Tuesday, February 12, 2013
Tin Tooling Part 3
This is actually a fairly easy art form, I’m hoping to give you the basics and then as creative as you all are will allow you to spread your wings and fly, it is fun and produces a unique product that many people do not know how to do as it is becoming a bit of a lost art. Let’s start with the tools that you will need:
· You will need a stylus, many people use a metal stylus and they work just fine, I use a plastic one for no real reason other than it is what I’ve always used. My stylus has a pointed end and a flat end, one side is for embossing while the other side is for debossing or erasing. Yes you can erase mistakes if you make them however be aware that you are stretching the tin and you can only do so much stretching before you no longer can return the tin to its original flat shape. I use the example of stretching your clothing, if you keep stretching the fibers of your clothing it eventually no longer returns to its original shape.

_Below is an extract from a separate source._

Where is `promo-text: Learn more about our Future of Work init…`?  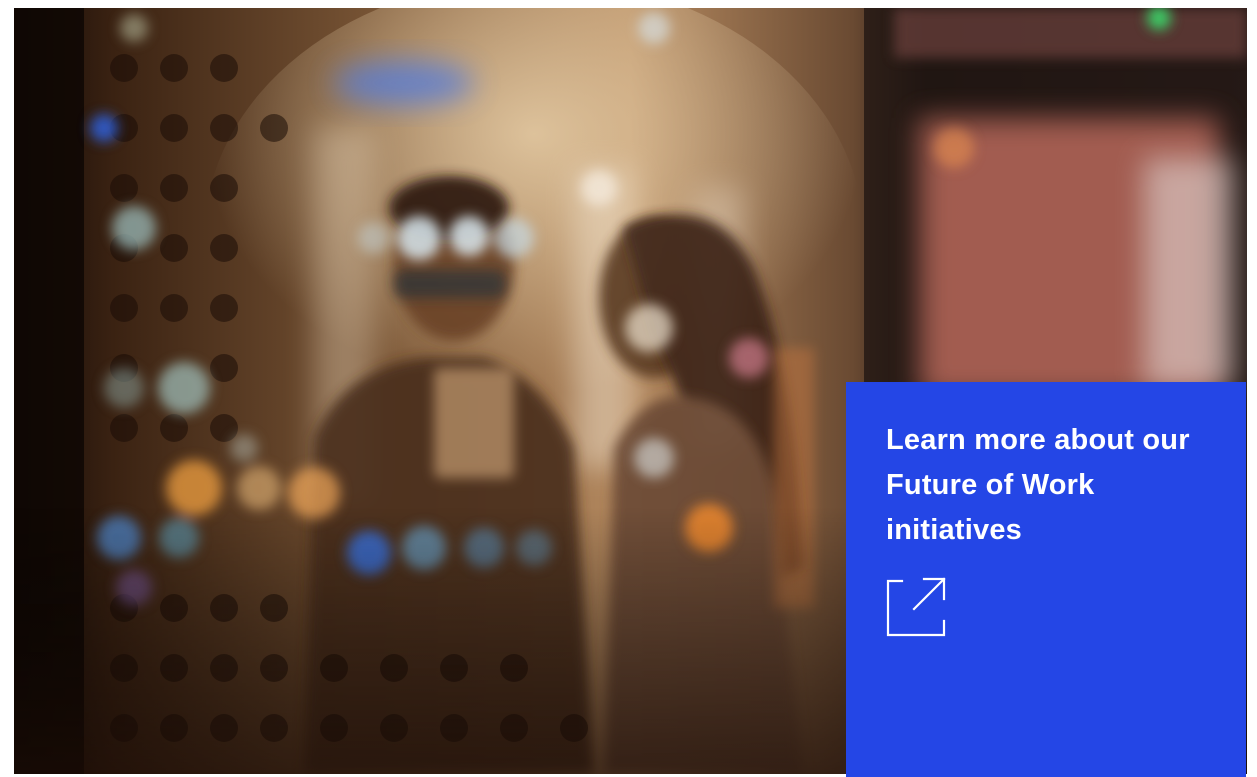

· Texture tools which will allow you to add interesting textures to your piece. Dick Blick and the Ten Second Company have a number of videos that you can watch on how to use some of these tools. A flat brayer will roll over your tin flattening the tin because it will tend to want to curve up as you work. This roller should have a soft feel to it otherwise it may flatten your texture although as I stated above your fingers work just as well. This tool is a miniature version of a printing brayer. Don’t confuse the two.
· Border pieces work as a rubbing plate and then as you refine your design add interesting texture. These work best when used with a blending staub for drawing to transfer the design and then to softly add the detail. The border tools that I have are from the Ten Second Studio but there are a number of good tools out on the market. My third grade students used both the texture tools and the border pieces on these pirates.
You can see a knight that another student is busy designing that will be completed using tin.